Ad avviso della Corte di cassazione, la decisione gravata, nella parte che esclude la revocazione ex art. 687 c.c., determina un’irragionevole disparità di trattamento tra i figli, non tenendo in dovuto conto il fondamento dell’istituto della revocazione, rappresentato dalla tutela dei figli in conseguenza di una modificazione della situazione familiare, configurandosi l’istituto de quo quale mezzo di tutela ulteriore, e non alternativo, rispetto a quello approntato dalle norme a tutela dei legittimari. Inoltre, la decisione della Corte d’appello determina un’irragionevole disparità di trattamento in danno del figlio che non abbia reclamato il proprio status prima della morte del genitore.

In seguito ad un lungo excursus illustrativo delle posizioni dottrinali e giurisprudenziali, avendo la decisione in commento, qui allegata, notevole importanza anche per i fini nomofilattici, perviene la Corte di cassazione alla determinazione secondo cui è errato ritenere che la revocazione vada esclusa in ragione dell’introduzione della domanda di dichiarazione giudiziale o dell’accoglimento della stessa dopo la morte del de cuius, posto che, secondo tale approccio, solo nel caso in cui la domanda o la sentenza intervengano prima della morte, il testatore avrebbe la possibilità di modificare il testamento e disporre quindi secondo la propria volontà: tale assunto è, secondo gli Ermellini, errato.

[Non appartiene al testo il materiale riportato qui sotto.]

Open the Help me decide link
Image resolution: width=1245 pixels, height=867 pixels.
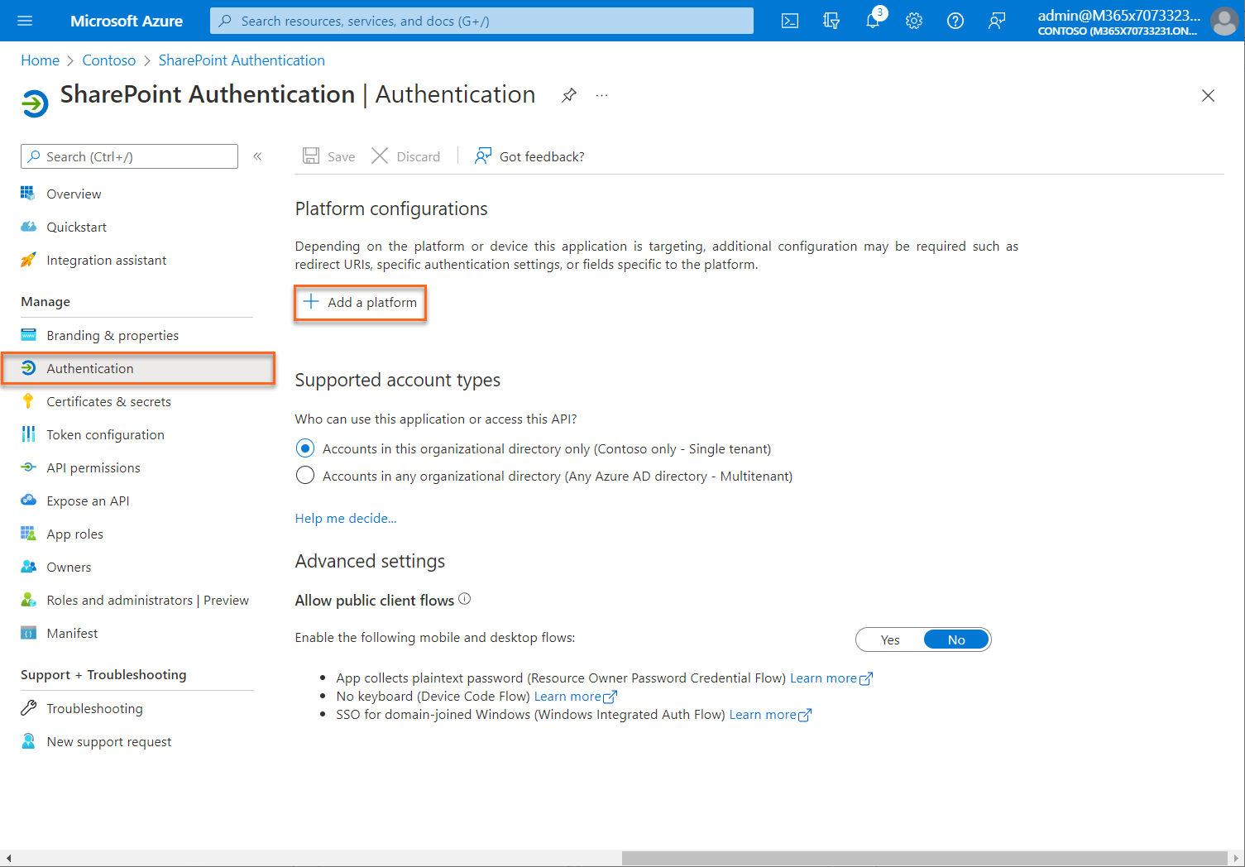coord(345,518)
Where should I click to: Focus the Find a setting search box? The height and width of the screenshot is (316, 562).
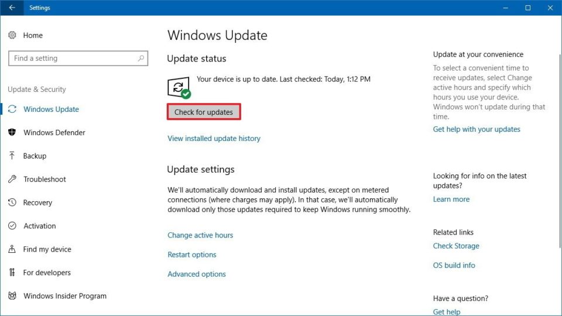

Infatti, secondo la Corte di legittimità, non si tratta di dare seguito al favor testamenti, che attiene all’interpretazione della volontà, ma bensì alla disposizione di legge, che peraltro al II comma dell’art. 687 c.c. prevede che la revocazione abbia luogo anche se il figlio è stato concepito al momento del testamento e tale norma, che fa evidentemente riferimento al caso di figlio postumo, va riferita anche all’ipotesi in cui il testatore fosse consapevole, nel momento in cui testava, dell’avvenuto concepimento, essendo altrimenti superflua.

Ad avviso della Corte di cassazione, in conclusione, “la più volte ribadita equiparazione della condizione del figlio, la cui paternità sia frutto dell’accertamento giudiziale a quella degli altri figli, impone quindi di estendere tale previsione anche all’ipotesi in cui il genitore, all’epoca di redazione del testamento, fosse cosciente dell’esistenza del figlio, che solo in epoca successiva al decesso abbia però introdotto la domanda di accertamento giudiziale”.